Two days later we were doing okay, and he was getting excited because a few of his other kids were supposed to come down for a visit. I helped him with a sponge bath and botched trimming his moustache. We laughed because it was all starting to be okay. He was prohibited from drinking alcohol so we wouldn't buy him any, but that Saturday he was finally coming to terms with his changed circumstances.

Sunday came and nobody visited. It didn't seem to faze him. He was going to get better.

Monday morning we got ready for a follow-up visit with his regular doctor. He was joking around with his son, nagging him to finish getting the crops in while we were gone. On the way up I caught movement in my peripheral vision and asked him if he was okay. He was turning his hand back and forth by the car window and said that the sun felt good on his skin. We talked about getting back to living and I suggested that maybe when he was feeling a little stronger he could go to "geezer dinner" at the senior center with my dad once in a while, just to get out of the house.

Halfway through the appointment he said he had to use the bathroom. The one in the room wasn't wheelchair accessible so I took him down the hall. He used the bathroom and I went in to help him, but when he started to stand up he died. I managed to get him back down on the toilet (I didn't know he was dead, I thought he had passed out) and yelled for help. Then I realized that he wasn't breathing. I couldn't get get anyone without dropping him on the floor so I screamed louder. It seemed like forever, but help arrived in less than a minute.

One of his daughters had been waiting in the waiting room because she had a check for him to sign and she called another sister who came to the office. I called my husband so he could start driving up. They put the automatic CPR thing on him and started loading him into the ambulance. Nobody else would ride with, so I went with him to the hospital. It took an hour for my husband to get there and give permission to stop CPR because none of the others wanted to make that call.

I was angry that night, and not garden variety angry, I was pissed. Why didn't anyone notice when they were visiting that he was losing so much weight? Why did they go to the liquor store for him several times a week but refuse to buy groceries? Why did they guilt him into going home by promising to take care of him and then refuse to do it? Why did I have to be the one to help him with bathroom? Why did I have to go with him in the ambulance?

Then I realized that I should be asking myself some why questions because I was just as responsible as they were. Why did I wait to talk to him about his alcoholism until it was too late? Why didn't I offer him the help he really needed, help with finding ways to manage his disease so that he could get on with his life? Why did I think that enabling and making excuses for him was giving him support? Why didn't I have the balls to tell him that he was hurting himself with negative thoughts and behavior? Why didn't I tell him wtih love and perfect honesty that he needed to think carefully because sometimes you can't go back once you choose a path and start down it?

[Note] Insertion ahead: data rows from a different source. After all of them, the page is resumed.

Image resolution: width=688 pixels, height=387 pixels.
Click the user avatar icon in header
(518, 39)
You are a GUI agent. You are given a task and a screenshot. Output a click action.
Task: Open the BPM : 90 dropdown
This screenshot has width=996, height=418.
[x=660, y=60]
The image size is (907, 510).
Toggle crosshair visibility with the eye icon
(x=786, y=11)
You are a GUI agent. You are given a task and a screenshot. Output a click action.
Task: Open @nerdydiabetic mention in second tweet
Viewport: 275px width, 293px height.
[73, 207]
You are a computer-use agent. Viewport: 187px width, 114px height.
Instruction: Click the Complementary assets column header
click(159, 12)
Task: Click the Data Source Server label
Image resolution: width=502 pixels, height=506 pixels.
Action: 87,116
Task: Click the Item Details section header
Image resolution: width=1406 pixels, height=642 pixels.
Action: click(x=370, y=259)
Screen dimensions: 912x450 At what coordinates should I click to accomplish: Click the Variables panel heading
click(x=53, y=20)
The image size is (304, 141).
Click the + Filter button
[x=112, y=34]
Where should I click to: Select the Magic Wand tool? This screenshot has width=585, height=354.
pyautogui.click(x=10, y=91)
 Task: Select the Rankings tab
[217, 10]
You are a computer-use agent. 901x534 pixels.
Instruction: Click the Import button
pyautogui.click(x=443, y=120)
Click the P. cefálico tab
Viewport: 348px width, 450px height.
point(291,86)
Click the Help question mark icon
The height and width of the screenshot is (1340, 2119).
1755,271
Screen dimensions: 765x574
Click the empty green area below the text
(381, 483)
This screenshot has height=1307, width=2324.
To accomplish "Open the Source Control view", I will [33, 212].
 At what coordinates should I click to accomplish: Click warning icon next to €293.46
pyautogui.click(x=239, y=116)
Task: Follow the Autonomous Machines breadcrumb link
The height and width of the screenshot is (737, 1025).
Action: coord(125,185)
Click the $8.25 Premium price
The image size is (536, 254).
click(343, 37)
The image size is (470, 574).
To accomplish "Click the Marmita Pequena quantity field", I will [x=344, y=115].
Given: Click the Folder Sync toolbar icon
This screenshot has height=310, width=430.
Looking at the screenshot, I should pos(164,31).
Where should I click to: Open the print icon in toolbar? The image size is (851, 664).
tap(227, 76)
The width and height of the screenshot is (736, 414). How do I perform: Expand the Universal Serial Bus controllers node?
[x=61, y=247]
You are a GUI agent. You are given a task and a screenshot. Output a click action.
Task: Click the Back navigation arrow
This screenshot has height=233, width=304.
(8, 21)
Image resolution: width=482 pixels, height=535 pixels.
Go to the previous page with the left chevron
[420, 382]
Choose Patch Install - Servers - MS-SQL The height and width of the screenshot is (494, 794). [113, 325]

God knows I had empathy for his plight, I've been caught up in self-destructive behaviors before, even though I've never been a drinker. I knew he was hurting and I did nothing for years because I was scared that I might offend him or that he might not like me anymore. I watched him start to spiral out of control when his wife died, and the "help" I offered was a pat on the arm and worthless words of consolation. I watched him struggle when he was forced into early retirement and said nothing. I knew he was deeply depressed and drinking heavily after his mother passed away, and I could have told him that his mother would have been appalled by it, but instead I offered sympathy because it was easier.

Knowing Dennis was a stubborn old cuss and deep into his addiction, I'm not hopeful that it would have changed anything. But I could have tried.